Arles. Ruth et Peter Herzog comptent parmi les plus importants collectionneurs au monde de photographies anciennes. La photographie du XIXe siècle et de la première moitié du XXe siècle domine la collection du couple suisse. Le monde du travail et les développements technologiques jusqu’aux premières images de la Lune réalisées en 1964 en forment l’axe central. Les plus grands noms de cette période côtoient des auteurs méconnus ou anonymes. Le contenu de l’image prime sur le nom de l’auteur. « Ruth a été l’élément déclencheur », relate Peter Herzog ; leur première acquisition est une photographie de femmes filant sur une terrasse, dénichée aux puces de Zürich en 1974. « Lorsque Ruth m’a montré cette image anonyme, j’ai immédiatement été passionné par ce qu’elle contenait ou suscitait en histoires. » Aujourd’hui la collection du couple suisse recense plus de 600 000 tirages. « Ce qui nous intéresse dans la photographie, c’est ce qu’elle dit de nos sociétés, de la modernisation et du quotidien des gens durant cette période, en particulier sur le travail des femmes, des enfants, des paysans et des ouvriers, peu représentés dans les premières décennies de l’histoire de la photographie », explique Peter Herzog.
Les quelque 137 vintages choisis par la commissaire Bice Curiger offrent des images rares, parfois troublantes, telle cette photographie réalisée entre 1900 et 1910 de mannequins vivants posant dans une vitrine de magasin de mode, ou celle de ces enfants apprenant à recycler des matériaux sous la dictature mussolinienne. La société industrielle, la mécanisation et le développement du chemin de fer et de l’automobile se racontent en images, l’exploitation de l’individu, son dénuement et le labeur du monde paysan s’y lisent, tandis que la course à l’armement entraîne la reconversion des usines. Ces images sont associées au fil du parcours à des points de vue d’artistes contemporains, mais aussi à des ex-voto provençaux étonnants datés du début du XXe siècle et relatifs à des accidents du travail ou de la circulation, pour une réflexion plus globale sur la représentation du travail.
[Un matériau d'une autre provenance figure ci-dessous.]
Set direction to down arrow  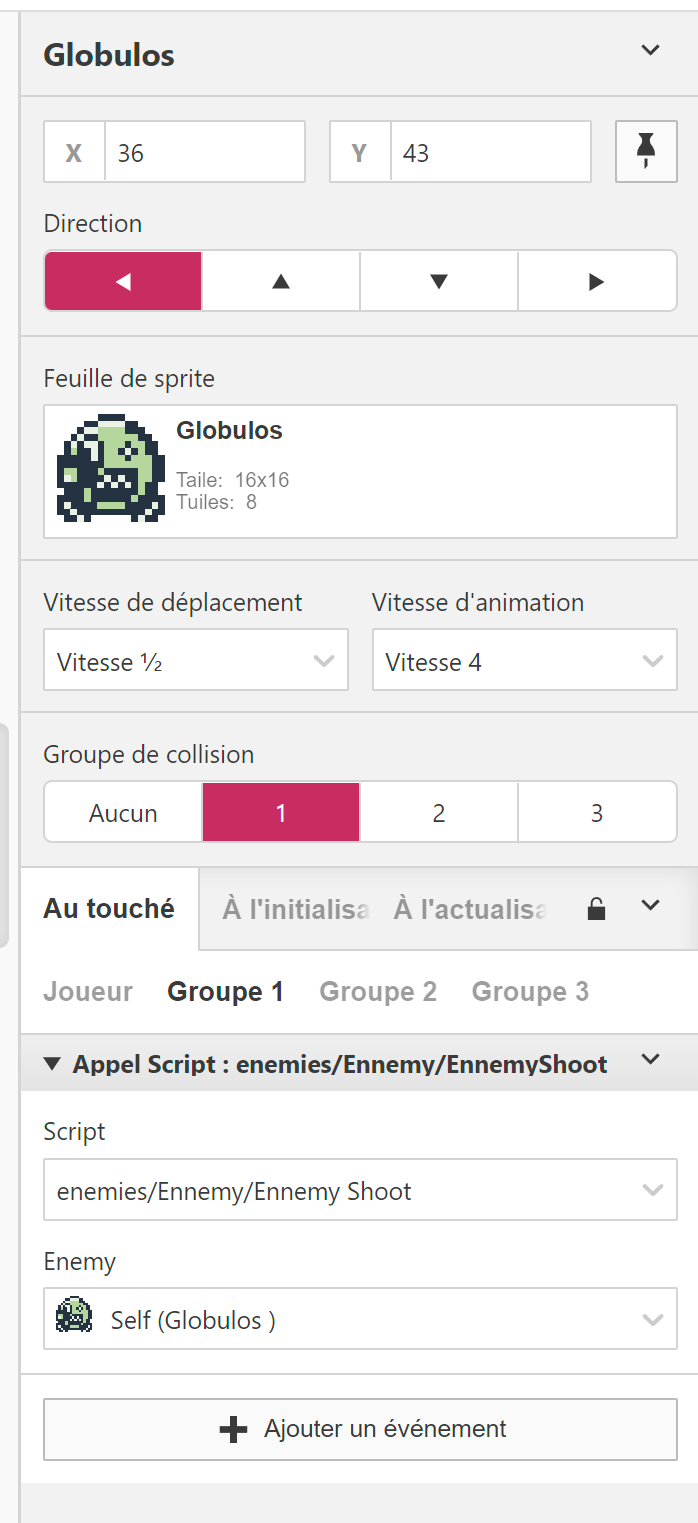pyautogui.click(x=438, y=281)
Yuri Pattison filme ainsi à l’envers un espace de coworking. Le peintre Liu Xiaodong dénonce dans ses tableaux les conditions de travail des Ouïghours employés à l’extraction de jade blanc au nord de la Chine. Thomas Struth délivre dans ses grands formats photographiques une vision métaphysique des espaces d’expérimentation du Conseil européen pour la recherche nucléaire. Le monde de la finance ou des pétrodollars saisi par Andreas Gursky et une tête de pelleteuse revisitée par Cyprien Gaillard se font écho. La juxtaposition entre ces pièces et les photographies de la collection de Ruth et Peter Herzog sait éviter le déséquilibre visuel. Ces dernières sont toutefois si prégnantes dans leur contenu qu’elles constituent un récit à part entière au sein de l’accrochage global.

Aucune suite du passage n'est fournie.